> [DIRECTIONS]
• 1. In the World War I anniversary post, where did the poets, artists, writers and musicians go once the war drums intensified?
• 2. Reproduce the part of the World War I anniversary post between "And then the" and "their thousands for….", inclusive.

──────── SUPPLIED TEXT

Saturday, November 29, 2014


As The 100th Anniversary Of The First Year Of World War I (Remember The War To End All Wars) Continues ... Some Remembrances-Poets’ Corner  

In say 1912, 1913, hell, even the beginning of 1914 before the war clouds got a full head of steam in the summer they all profusely professed, artists who saw the disjointedness of modern industrial society and put the pieces to paint, sculptors who put twisted pieces of metal juxtaposed to each other, writers of serious history books proving that, according to their Whiggish theory of progress,  humankind had moved beyond war as an instrument of policy, writers of not so serious novels drenched in platitudes and hidden gabezo love affairs put paid to that notion in their sweet nothing words that man and woman had too much to do to denigrate themselves by crying the warrior’s cry and the maidens strewing flowers on the bloodlust streets, musicians whose muse spoke of delicate tempos and sweet muted violin concertos, and poets, ah, those constricted poets who bleed the moon of its amber swearing, swearing on a stack of seven sealed bibles, that they would go to the hells before touching the hair of another man, that come the war drums they would resist the siren call, would stick to their Whiggish, Futurist, Constructionist, Cubist, world and blast the war-makers to hell in quotes, words, chords, clanged metal, and pretty pastels.

And then the war drums intensified and they, they made of ordinary human clay as it turned out, poets, artists, sculptors, writers, serious and not, musicians went to the trenches to die deathless deaths in their thousands for….

────────────────
──────── DATA SEGMENT

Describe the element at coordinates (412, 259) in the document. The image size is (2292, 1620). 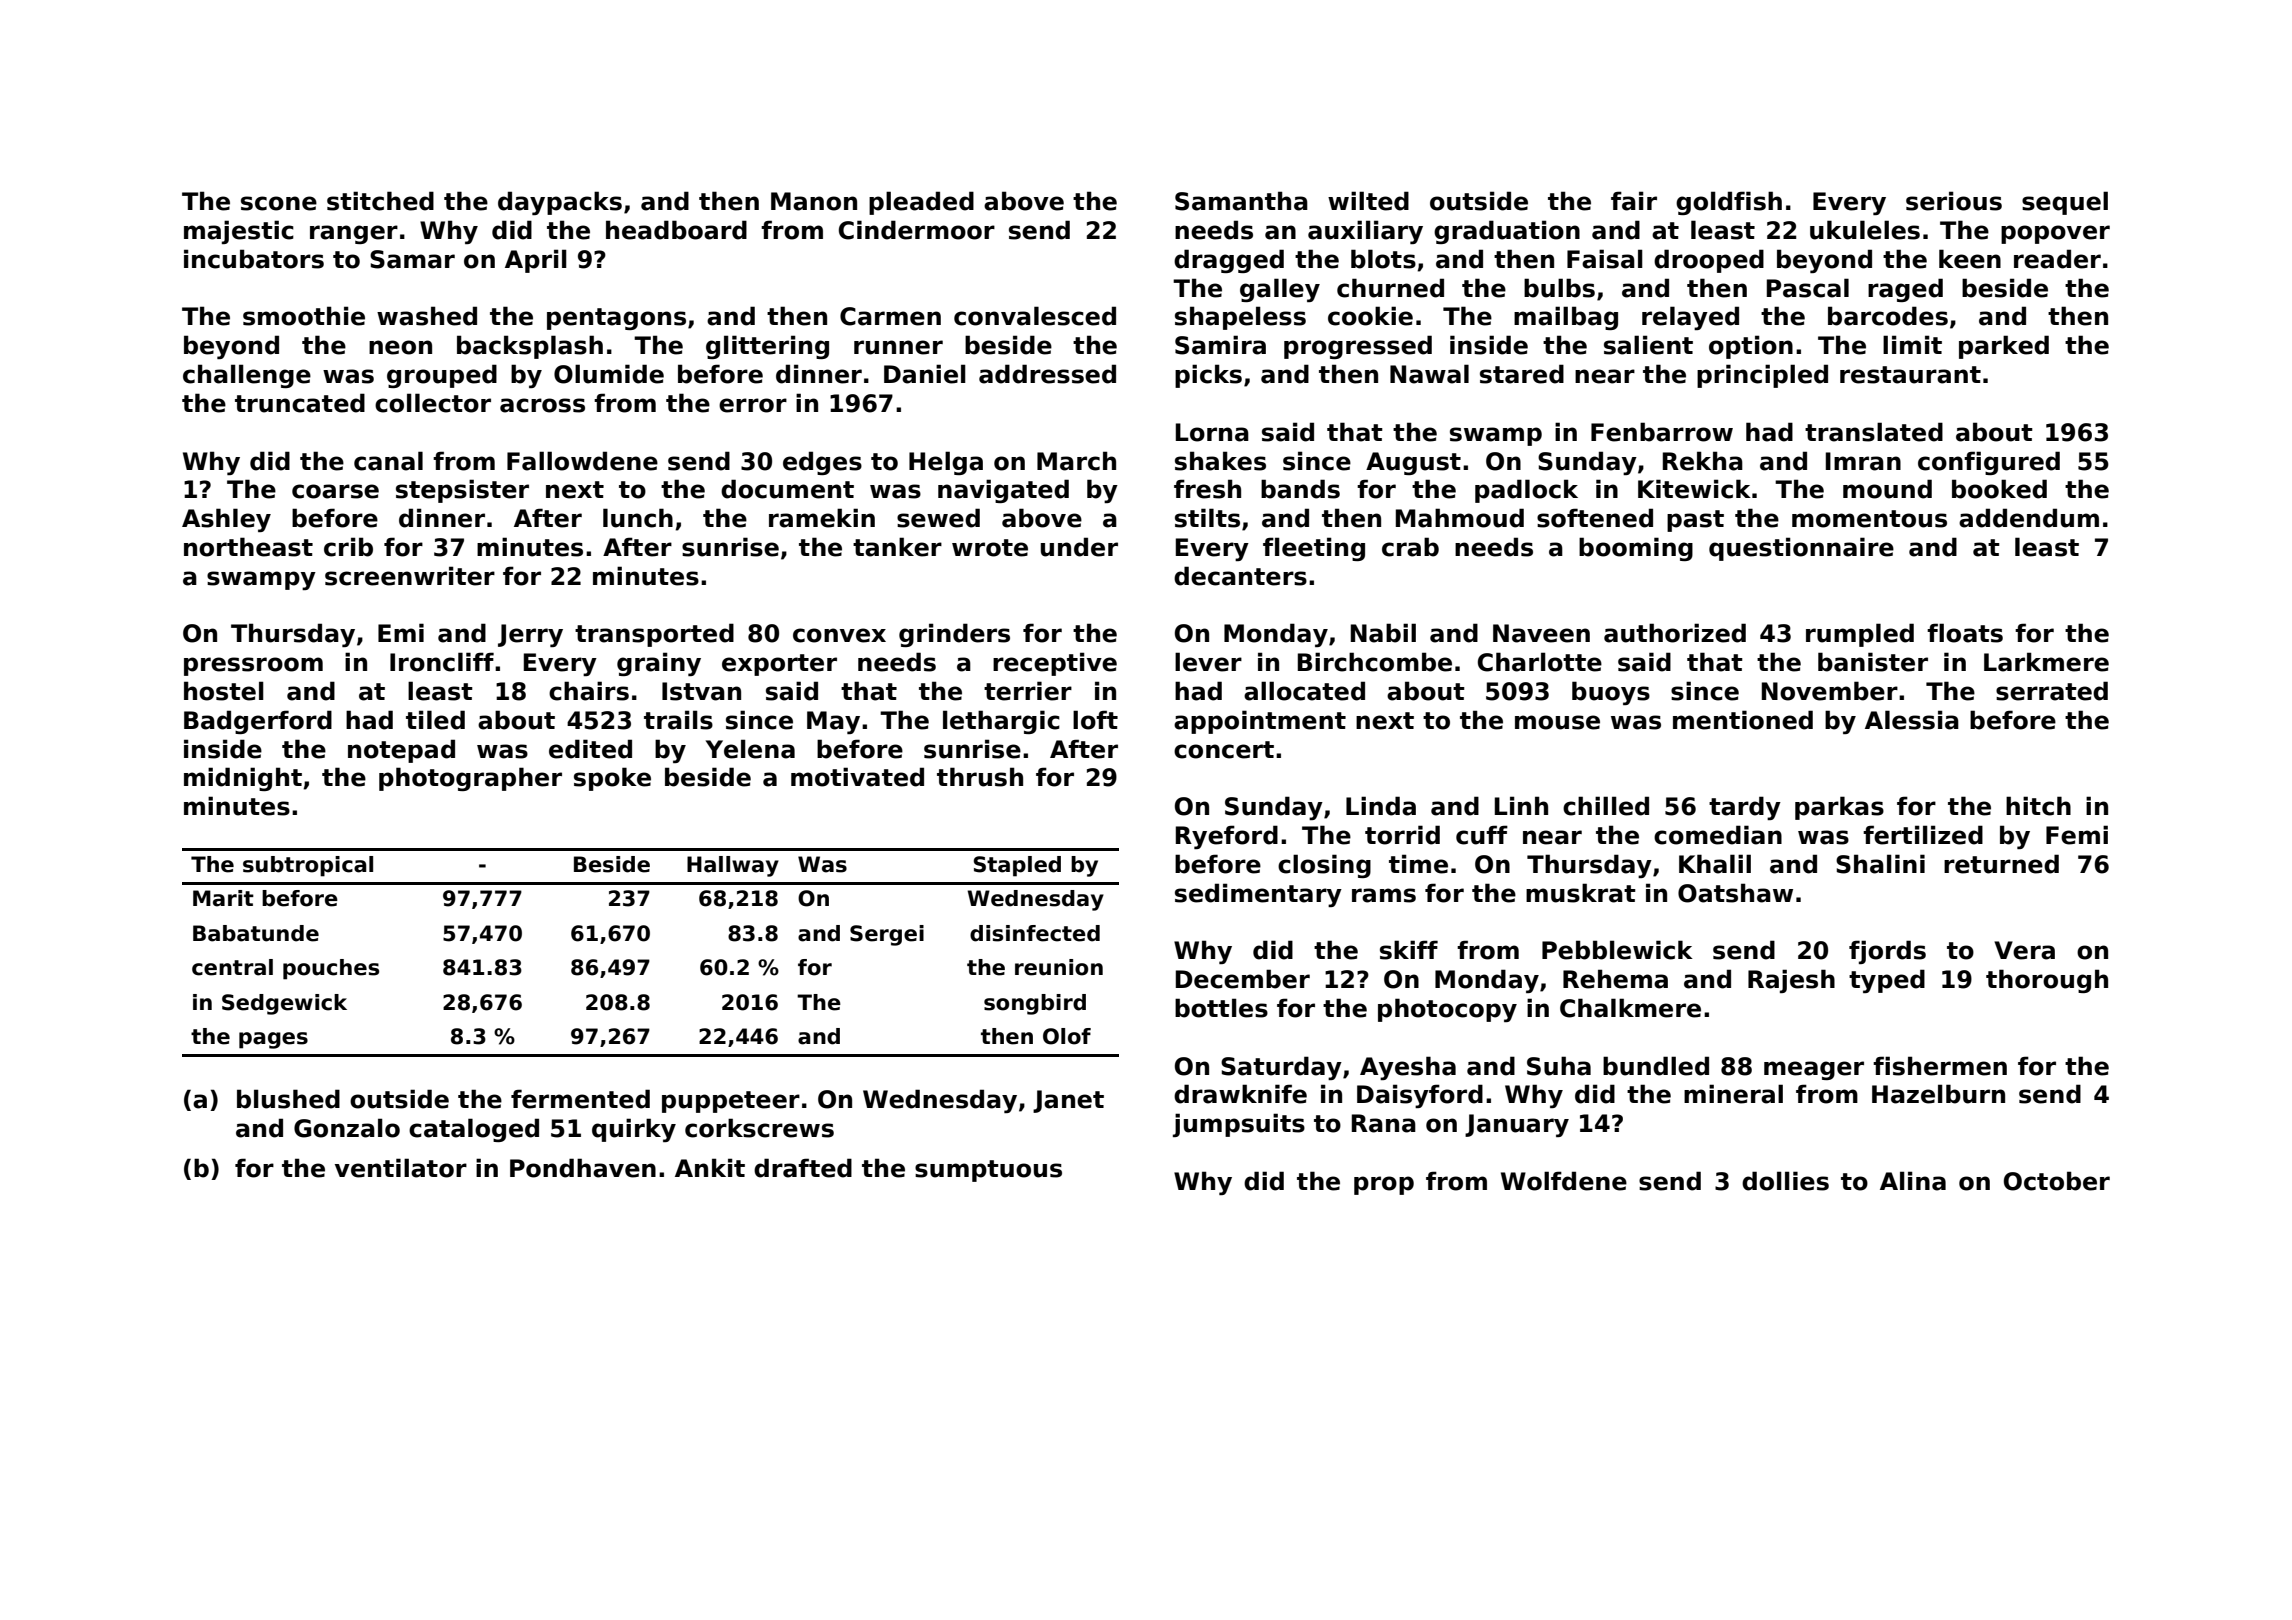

────────────────

> [ANSWERS GIVEN]
• 1. To the trenches.

• 2.
And then the war drums intensified and they, they made of ordinary human clay as it turned out, poets, artists, sculptors, writers, serious and not, musicians went to the trenches to die deathless deaths in their thousands for….